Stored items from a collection
+ + + + + + +

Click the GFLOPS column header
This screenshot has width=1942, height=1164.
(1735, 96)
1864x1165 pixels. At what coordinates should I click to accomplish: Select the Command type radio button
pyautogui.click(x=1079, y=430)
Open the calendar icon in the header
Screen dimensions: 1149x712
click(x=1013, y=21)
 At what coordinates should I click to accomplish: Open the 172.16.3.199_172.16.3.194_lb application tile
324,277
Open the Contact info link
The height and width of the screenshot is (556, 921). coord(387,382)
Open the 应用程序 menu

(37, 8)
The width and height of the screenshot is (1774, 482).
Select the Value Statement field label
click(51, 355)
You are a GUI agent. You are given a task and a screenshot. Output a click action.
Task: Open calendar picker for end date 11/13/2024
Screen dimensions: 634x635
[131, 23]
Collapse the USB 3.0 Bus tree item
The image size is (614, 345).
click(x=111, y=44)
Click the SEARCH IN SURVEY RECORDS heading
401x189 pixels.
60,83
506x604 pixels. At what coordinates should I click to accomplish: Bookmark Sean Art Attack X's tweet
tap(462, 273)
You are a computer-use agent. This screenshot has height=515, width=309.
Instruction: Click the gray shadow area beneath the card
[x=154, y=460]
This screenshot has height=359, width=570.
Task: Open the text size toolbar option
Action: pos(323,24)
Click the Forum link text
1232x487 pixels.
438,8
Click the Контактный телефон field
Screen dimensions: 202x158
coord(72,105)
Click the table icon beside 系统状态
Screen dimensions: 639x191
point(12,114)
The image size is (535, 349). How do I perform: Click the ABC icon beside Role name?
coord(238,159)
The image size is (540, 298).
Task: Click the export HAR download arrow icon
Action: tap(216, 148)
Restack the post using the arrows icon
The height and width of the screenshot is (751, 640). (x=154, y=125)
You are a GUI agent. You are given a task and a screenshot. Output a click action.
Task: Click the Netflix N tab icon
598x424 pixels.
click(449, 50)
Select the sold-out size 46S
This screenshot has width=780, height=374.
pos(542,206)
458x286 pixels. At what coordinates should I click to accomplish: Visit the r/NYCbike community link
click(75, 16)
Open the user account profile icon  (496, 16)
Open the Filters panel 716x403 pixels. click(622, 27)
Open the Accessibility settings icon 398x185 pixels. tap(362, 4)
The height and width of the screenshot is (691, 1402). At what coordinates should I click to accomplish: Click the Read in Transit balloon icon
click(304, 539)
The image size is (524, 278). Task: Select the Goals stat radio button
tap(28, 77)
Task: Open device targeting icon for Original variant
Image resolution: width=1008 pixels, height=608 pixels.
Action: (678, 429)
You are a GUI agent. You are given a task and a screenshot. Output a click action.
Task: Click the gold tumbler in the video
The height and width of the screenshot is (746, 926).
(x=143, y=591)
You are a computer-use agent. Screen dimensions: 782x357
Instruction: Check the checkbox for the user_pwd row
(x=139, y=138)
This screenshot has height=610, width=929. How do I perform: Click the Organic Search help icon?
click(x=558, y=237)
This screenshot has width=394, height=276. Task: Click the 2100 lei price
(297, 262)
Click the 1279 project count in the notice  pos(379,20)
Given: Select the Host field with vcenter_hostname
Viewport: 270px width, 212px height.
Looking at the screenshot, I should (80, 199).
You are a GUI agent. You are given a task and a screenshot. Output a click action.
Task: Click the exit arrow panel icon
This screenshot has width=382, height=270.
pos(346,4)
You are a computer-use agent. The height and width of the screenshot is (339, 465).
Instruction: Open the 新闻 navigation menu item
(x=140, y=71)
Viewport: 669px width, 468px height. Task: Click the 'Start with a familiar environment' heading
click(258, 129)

+ + + + + + +

• **Prompt**
Express the lines of the listing as a JSON list of strings, one string per line, with blank lines left out. Start at the line containing "Click the 1279" and end at the last line of the listing.

• **Task output**
[
  "Click the 1279 project count in the notice  pos(379,20)",
  "Given: Select the Host field with vcenter_hostname",
  "Viewport: 270px width, 212px height.",
  "Looking at the screenshot, I should (80, 199).",
  "You are a GUI agent. You are given a task and a screenshot. Output a click action.",
  "Task: Click the exit arrow panel icon",
  "This screenshot has width=382, height=270.",
  "pos(346,4)",
  "You are a computer-use agent. The height and width of the screenshot is (339, 465).",
  "Instruction: Open the 新闻 navigation menu item",
  "(x=140, y=71)",
  "Viewport: 669px width, 468px height. Task: Click the 'Start with a familiar environment' heading",
  "click(258, 129)"
]